Task goal:
Reproduce each of the records below verbatim, line for line, leaving nothing out and changing nothing.

## Start Data entries

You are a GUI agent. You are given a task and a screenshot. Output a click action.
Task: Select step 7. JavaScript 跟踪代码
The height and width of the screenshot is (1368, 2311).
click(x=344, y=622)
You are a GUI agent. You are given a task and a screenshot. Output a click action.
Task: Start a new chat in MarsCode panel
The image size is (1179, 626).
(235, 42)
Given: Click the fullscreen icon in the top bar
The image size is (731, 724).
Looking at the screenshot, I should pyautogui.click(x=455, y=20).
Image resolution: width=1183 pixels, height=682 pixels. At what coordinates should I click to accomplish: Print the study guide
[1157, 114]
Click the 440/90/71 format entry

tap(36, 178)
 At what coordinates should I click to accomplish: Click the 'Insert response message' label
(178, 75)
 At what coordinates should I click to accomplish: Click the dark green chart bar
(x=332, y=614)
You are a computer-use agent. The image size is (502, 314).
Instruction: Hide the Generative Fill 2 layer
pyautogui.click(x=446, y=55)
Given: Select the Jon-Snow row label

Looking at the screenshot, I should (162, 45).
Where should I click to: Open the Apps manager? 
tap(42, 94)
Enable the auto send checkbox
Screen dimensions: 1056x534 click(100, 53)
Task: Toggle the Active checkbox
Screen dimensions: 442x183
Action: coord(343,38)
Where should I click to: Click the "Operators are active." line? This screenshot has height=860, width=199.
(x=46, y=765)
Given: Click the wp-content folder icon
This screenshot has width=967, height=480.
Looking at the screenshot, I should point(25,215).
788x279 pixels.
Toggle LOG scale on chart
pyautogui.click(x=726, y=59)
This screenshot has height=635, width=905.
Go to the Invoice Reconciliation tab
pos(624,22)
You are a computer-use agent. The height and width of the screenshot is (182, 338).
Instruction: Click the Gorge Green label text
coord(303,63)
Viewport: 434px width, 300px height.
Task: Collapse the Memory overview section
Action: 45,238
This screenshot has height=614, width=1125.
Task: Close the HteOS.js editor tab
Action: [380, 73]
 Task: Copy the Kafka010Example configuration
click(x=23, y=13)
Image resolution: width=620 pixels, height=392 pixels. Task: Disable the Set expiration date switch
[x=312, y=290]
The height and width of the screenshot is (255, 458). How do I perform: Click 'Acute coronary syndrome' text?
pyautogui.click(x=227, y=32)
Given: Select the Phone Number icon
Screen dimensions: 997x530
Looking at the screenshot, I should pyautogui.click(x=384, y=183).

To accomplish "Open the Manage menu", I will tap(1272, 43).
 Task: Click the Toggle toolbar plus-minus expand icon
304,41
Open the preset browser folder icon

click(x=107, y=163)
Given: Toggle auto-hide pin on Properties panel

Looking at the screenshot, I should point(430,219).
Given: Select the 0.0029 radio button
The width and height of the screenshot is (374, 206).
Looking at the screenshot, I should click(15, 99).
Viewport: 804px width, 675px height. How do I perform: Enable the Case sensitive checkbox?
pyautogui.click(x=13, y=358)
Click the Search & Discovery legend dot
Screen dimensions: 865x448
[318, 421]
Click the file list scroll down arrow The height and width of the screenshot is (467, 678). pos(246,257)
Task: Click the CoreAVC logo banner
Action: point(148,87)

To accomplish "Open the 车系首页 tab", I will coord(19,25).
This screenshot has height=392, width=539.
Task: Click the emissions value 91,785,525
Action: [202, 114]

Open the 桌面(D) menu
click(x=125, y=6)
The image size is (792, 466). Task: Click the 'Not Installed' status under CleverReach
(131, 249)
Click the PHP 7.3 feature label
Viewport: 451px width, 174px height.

## End Data entries

Solution:
You are a GUI agent. You are given a task and a screenshot. Output a click action.
Task: Select step 7. JavaScript 跟踪代码
The height and width of the screenshot is (1368, 2311).
click(x=344, y=622)
You are a GUI agent. You are given a task and a screenshot. Output a click action.
Task: Start a new chat in MarsCode panel
The image size is (1179, 626).
(235, 42)
Given: Click the fullscreen icon in the top bar
The image size is (731, 724).
Looking at the screenshot, I should pyautogui.click(x=455, y=20).
Image resolution: width=1183 pixels, height=682 pixels. At what coordinates should I click to accomplish: Print the study guide
[1157, 114]
Click the 440/90/71 format entry

tap(36, 178)
 At what coordinates should I click to accomplish: Click the 'Insert response message' label
(178, 75)
 At what coordinates should I click to accomplish: Click the dark green chart bar
(x=332, y=614)
You are a computer-use agent. The image size is (502, 314).
Instruction: Hide the Generative Fill 2 layer
pyautogui.click(x=446, y=55)
Given: Select the Jon-Snow row label

Looking at the screenshot, I should (162, 45).
Where should I click to: Open the Apps manager? 
tap(42, 94)
Enable the auto send checkbox
Screen dimensions: 1056x534 click(100, 53)
Task: Toggle the Active checkbox
Screen dimensions: 442x183
Action: coord(343,38)
Where should I click to: Click the "Operators are active." line? This screenshot has height=860, width=199.
(x=46, y=765)
Given: Click the wp-content folder icon
This screenshot has width=967, height=480.
Looking at the screenshot, I should point(25,215).
788x279 pixels.
Toggle LOG scale on chart
pyautogui.click(x=726, y=59)
This screenshot has height=635, width=905.
Go to the Invoice Reconciliation tab
pos(624,22)
You are a computer-use agent. The height and width of the screenshot is (182, 338).
Instruction: Click the Gorge Green label text
coord(303,63)
Viewport: 434px width, 300px height.
Task: Collapse the Memory overview section
Action: 45,238
This screenshot has height=614, width=1125.
Task: Close the HteOS.js editor tab
Action: [380, 73]
 Task: Copy the Kafka010Example configuration
click(x=23, y=13)
Image resolution: width=620 pixels, height=392 pixels. Task: Disable the Set expiration date switch
[x=312, y=290]
The height and width of the screenshot is (255, 458). How do I perform: Click 'Acute coronary syndrome' text?
pyautogui.click(x=227, y=32)
Given: Select the Phone Number icon
Screen dimensions: 997x530
Looking at the screenshot, I should pyautogui.click(x=384, y=183).

To accomplish "Open the Manage menu", I will tap(1272, 43).
 Task: Click the Toggle toolbar plus-minus expand icon
304,41
Open the preset browser folder icon

click(x=107, y=163)
Given: Toggle auto-hide pin on Properties panel

Looking at the screenshot, I should point(430,219).
Given: Select the 0.0029 radio button
The width and height of the screenshot is (374, 206).
Looking at the screenshot, I should click(15, 99).
Viewport: 804px width, 675px height. How do I perform: Enable the Case sensitive checkbox?
pyautogui.click(x=13, y=358)
Click the Search & Discovery legend dot
Screen dimensions: 865x448
[318, 421]
Click the file list scroll down arrow The height and width of the screenshot is (467, 678). pos(246,257)
Task: Click the CoreAVC logo banner
Action: point(148,87)

To accomplish "Open the 车系首页 tab", I will coord(19,25).
This screenshot has height=392, width=539.
Task: Click the emissions value 91,785,525
Action: [202, 114]

Open the 桌面(D) menu
click(x=125, y=6)
The image size is (792, 466). Task: Click the 'Not Installed' status under CleverReach
(131, 249)
Click the PHP 7.3 feature label
Viewport: 451px width, 174px height.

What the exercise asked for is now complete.